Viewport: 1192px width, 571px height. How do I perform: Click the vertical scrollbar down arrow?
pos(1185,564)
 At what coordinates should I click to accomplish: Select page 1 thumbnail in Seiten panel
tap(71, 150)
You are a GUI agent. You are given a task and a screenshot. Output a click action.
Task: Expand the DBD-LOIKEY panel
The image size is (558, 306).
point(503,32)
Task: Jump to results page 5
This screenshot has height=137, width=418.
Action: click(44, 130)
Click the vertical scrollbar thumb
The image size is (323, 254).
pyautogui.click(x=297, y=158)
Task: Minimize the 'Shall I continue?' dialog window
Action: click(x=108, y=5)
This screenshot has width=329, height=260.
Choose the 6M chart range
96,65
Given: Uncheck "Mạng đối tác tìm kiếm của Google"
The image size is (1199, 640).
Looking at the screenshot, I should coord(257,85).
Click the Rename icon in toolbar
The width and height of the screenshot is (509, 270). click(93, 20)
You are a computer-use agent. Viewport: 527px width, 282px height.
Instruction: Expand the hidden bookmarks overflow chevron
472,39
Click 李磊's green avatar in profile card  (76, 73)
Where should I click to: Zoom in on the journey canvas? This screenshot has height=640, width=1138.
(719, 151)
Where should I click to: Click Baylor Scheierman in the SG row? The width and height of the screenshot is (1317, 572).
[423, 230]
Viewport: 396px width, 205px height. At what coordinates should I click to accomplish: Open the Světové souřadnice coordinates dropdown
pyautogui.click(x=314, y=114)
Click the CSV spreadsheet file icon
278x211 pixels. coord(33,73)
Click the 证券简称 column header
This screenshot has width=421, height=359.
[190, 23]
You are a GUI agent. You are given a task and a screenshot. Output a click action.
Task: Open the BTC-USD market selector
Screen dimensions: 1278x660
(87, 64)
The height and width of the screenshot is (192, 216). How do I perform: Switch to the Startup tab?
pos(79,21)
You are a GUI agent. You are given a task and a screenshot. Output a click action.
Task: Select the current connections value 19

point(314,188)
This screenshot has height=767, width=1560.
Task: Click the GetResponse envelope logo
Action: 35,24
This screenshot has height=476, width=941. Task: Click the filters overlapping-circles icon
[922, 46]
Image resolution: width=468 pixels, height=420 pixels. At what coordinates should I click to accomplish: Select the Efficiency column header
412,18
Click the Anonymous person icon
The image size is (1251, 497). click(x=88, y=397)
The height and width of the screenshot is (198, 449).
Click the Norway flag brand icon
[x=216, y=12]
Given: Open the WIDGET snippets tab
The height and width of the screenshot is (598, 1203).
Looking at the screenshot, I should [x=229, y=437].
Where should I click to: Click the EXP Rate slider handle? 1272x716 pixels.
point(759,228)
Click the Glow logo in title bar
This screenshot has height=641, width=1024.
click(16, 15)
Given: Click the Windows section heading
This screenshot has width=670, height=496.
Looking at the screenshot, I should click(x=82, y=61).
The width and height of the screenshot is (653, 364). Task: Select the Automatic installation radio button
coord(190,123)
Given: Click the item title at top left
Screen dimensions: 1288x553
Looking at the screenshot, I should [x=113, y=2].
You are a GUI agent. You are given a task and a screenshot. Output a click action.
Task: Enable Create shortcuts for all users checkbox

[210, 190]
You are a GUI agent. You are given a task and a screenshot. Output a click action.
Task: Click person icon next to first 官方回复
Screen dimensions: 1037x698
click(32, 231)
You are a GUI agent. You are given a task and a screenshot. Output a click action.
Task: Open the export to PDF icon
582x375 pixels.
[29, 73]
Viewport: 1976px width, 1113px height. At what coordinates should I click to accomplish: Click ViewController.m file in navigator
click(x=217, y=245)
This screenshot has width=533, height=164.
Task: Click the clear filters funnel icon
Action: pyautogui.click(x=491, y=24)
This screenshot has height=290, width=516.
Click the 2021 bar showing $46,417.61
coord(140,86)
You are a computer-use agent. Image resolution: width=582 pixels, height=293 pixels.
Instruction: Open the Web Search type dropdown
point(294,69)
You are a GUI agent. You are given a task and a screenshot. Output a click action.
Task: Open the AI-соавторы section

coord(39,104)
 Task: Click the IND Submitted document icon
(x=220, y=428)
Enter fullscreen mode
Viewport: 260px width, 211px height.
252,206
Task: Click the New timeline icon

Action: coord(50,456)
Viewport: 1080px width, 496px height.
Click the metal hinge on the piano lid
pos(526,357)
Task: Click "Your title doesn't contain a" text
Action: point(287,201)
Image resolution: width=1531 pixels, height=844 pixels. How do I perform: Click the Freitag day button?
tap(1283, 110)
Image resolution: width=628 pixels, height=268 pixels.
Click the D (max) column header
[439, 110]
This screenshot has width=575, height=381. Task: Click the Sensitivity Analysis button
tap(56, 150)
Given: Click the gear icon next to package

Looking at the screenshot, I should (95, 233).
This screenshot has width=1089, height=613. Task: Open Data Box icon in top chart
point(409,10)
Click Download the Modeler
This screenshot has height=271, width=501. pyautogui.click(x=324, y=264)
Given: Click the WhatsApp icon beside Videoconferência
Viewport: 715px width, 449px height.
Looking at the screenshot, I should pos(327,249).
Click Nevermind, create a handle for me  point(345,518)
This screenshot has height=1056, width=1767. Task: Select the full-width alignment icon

TASK DESCRIPTION — Write the listing out again in full, exactly as it stands above.

SOLUTION TO THIS PROBLEM —
Viewport: 1192px width, 571px height. How do I perform: Click the vertical scrollbar down arrow?
pos(1185,564)
 At what coordinates should I click to accomplish: Select page 1 thumbnail in Seiten panel
tap(71, 150)
You are a GUI agent. You are given a task and a screenshot. Output a click action.
Task: Expand the DBD-LOIKEY panel
The image size is (558, 306).
point(503,32)
Task: Jump to results page 5
This screenshot has height=137, width=418.
Action: click(44, 130)
Click the vertical scrollbar thumb
The image size is (323, 254).
pyautogui.click(x=297, y=158)
Task: Minimize the 'Shall I continue?' dialog window
Action: click(x=108, y=5)
This screenshot has width=329, height=260.
Choose the 6M chart range
96,65
Given: Uncheck "Mạng đối tác tìm kiếm của Google"
The image size is (1199, 640).
Looking at the screenshot, I should coord(257,85).
Click the Rename icon in toolbar
The width and height of the screenshot is (509, 270). click(93, 20)
You are a computer-use agent. Viewport: 527px width, 282px height.
Instruction: Expand the hidden bookmarks overflow chevron
472,39
Click 李磊's green avatar in profile card  (76, 73)
Where should I click to: Zoom in on the journey canvas? This screenshot has height=640, width=1138.
(719, 151)
Where should I click to: Click Baylor Scheierman in the SG row? The width and height of the screenshot is (1317, 572).
[423, 230]
Viewport: 396px width, 205px height. At what coordinates should I click to accomplish: Open the Světové souřadnice coordinates dropdown
pyautogui.click(x=314, y=114)
Click the CSV spreadsheet file icon
278x211 pixels. coord(33,73)
Click the 证券简称 column header
This screenshot has width=421, height=359.
[190, 23]
You are a GUI agent. You are given a task and a screenshot. Output a click action.
Task: Open the BTC-USD market selector
Screen dimensions: 1278x660
(87, 64)
The height and width of the screenshot is (192, 216). How do I perform: Switch to the Startup tab?
pos(79,21)
You are a GUI agent. You are given a task and a screenshot. Output a click action.
Task: Select the current connections value 19

point(314,188)
This screenshot has height=767, width=1560.
Task: Click the GetResponse envelope logo
Action: 35,24
This screenshot has height=476, width=941. Task: Click the filters overlapping-circles icon
[922, 46]
Image resolution: width=468 pixels, height=420 pixels. At what coordinates should I click to accomplish: Select the Efficiency column header
412,18
Click the Anonymous person icon
The image size is (1251, 497). click(x=88, y=397)
The height and width of the screenshot is (198, 449).
Click the Norway flag brand icon
[x=216, y=12]
Given: Open the WIDGET snippets tab
The height and width of the screenshot is (598, 1203).
Looking at the screenshot, I should [x=229, y=437].
Where should I click to: Click the EXP Rate slider handle? 1272x716 pixels.
point(759,228)
Click the Glow logo in title bar
This screenshot has height=641, width=1024.
click(16, 15)
Given: Click the Windows section heading
This screenshot has width=670, height=496.
Looking at the screenshot, I should click(x=82, y=61).
The width and height of the screenshot is (653, 364). Task: Select the Automatic installation radio button
coord(190,123)
Given: Click the item title at top left
Screen dimensions: 1288x553
Looking at the screenshot, I should [x=113, y=2].
You are a GUI agent. You are given a task and a screenshot. Output a click action.
Task: Enable Create shortcuts for all users checkbox

[210, 190]
You are a GUI agent. You are given a task and a screenshot. Output a click action.
Task: Click person icon next to first 官方回复
Screen dimensions: 1037x698
click(32, 231)
You are a GUI agent. You are given a task and a screenshot. Output a click action.
Task: Open the export to PDF icon
582x375 pixels.
[29, 73]
Viewport: 1976px width, 1113px height. At what coordinates should I click to accomplish: Click ViewController.m file in navigator
click(x=217, y=245)
This screenshot has width=533, height=164.
Task: Click the clear filters funnel icon
Action: pyautogui.click(x=491, y=24)
This screenshot has height=290, width=516.
Click the 2021 bar showing $46,417.61
coord(140,86)
You are a computer-use agent. Image resolution: width=582 pixels, height=293 pixels.
Instruction: Open the Web Search type dropdown
point(294,69)
You are a GUI agent. You are given a task and a screenshot. Output a click action.
Task: Open the AI-соавторы section

coord(39,104)
 Task: Click the IND Submitted document icon
(x=220, y=428)
Enter fullscreen mode
Viewport: 260px width, 211px height.
252,206
Task: Click the New timeline icon

Action: coord(50,456)
Viewport: 1080px width, 496px height.
Click the metal hinge on the piano lid
pos(526,357)
Task: Click "Your title doesn't contain a" text
Action: point(287,201)
Image resolution: width=1531 pixels, height=844 pixels. How do I perform: Click the Freitag day button?
tap(1283, 110)
Image resolution: width=628 pixels, height=268 pixels.
Click the D (max) column header
[439, 110]
This screenshot has width=575, height=381. Task: Click the Sensitivity Analysis button
tap(56, 150)
Given: Click the gear icon next to package

Looking at the screenshot, I should (95, 233).
This screenshot has width=1089, height=613. Task: Open Data Box icon in top chart
point(409,10)
Click Download the Modeler
This screenshot has height=271, width=501. pyautogui.click(x=324, y=264)
Given: Click the WhatsApp icon beside Videoconferência
Viewport: 715px width, 449px height.
Looking at the screenshot, I should pos(327,249).
Click Nevermind, create a handle for me  point(345,518)
This screenshot has height=1056, width=1767. Task: Select the full-width alignment icon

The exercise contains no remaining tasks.